United States District Court, E.D. Pennsylvania

November 5, 2019

JASON HALLETT, Plaintiff,
v.
OFFICER JOHN DOE, Defendant.

          MEMORANDUM OPINION

          WENDY BEETLESTONE, J.

         I. BACKGROUND

         On October 6, 2016, Plaintiff Jason Hallett filed a complaint against John Doe, an officer in the Philadelphia Police Department, alleging Fourth Amendment violations, intentional infliction of emotional distress, false imprisonment and battery. Then, on December 20, 2016, the Court sent Hallett a letter alerting him that no proof of service had been filed and advising him that the case would be dismissed if Defendant was not served by January 3, 2017, and if no proof of service was filed by January 8. No. proof of service was filed by January 8. The Court subsequently dismissed the case without prejudice in January 2017 for failure to make service in accordance with Federal Rule of Civil Procedure 4(m), which requires a plaintiff to serve process on a defendant within 90 days of filing his complaint.
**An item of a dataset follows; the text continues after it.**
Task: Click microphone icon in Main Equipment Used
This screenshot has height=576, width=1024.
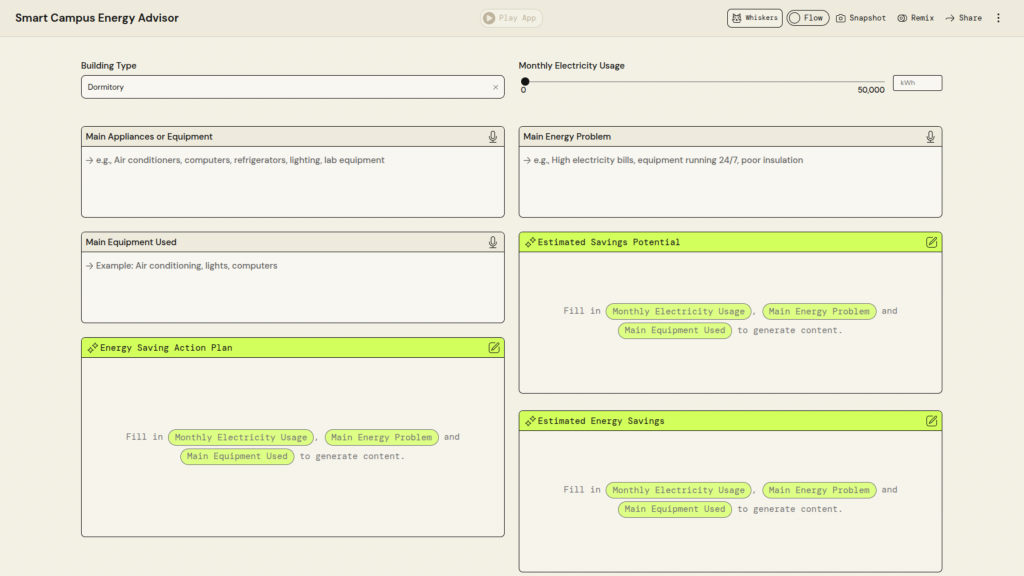Action: [493, 242]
         About a month after the dismissal, Hallett filed an affidavit of service stating that process had in fact been served on an individual at the Philadelphia Police Department in October 2016. Along with the affidavit, Hallett included a letter noting that he had previously failed to file the affidavit of service, though he did not explain why he had not complied with the deadlines detailed in the Court's December 20 letter. Then, in December 2017-about ten months after filing the already belated affidavit-Hallett sent a letter to the Court requesting that his case be reactivated. However, Hallett did not formally move to reactivate his case until May 8, 2019. Though Hallett sent a letter requesting reactivation in December 2017, such requests must be made by motion. See F.R.C.P 7(b); see also Wendy Beetlestone, J., Policies and Procedures at 1. The Court granted Hallett's motion to reactivate on June 16, 2019. Hallett now moves for a default judgement against Officer John Doe.

         II. DISCUSSION

         Hallett's motion for default underscores the broader issues with his case. First, Hallett's motion is procedurally problematic because he has not complied with Federal Rule of Civil Procedure 55.

[T]he Third Circuit . . . has set forth a two-step process for attaining a default judgment [under Rule 55]. First, a party must successfully request the Clerk of Court to enter the other party's default. Second, after receiving the Clerk's entry of default, the party must submit a motion for default judgment to the court. Adherence to this procedural sequence is essential as courts have consistently held that the Clerk must first enter a default in order to proceed with a motion to grant default judgment.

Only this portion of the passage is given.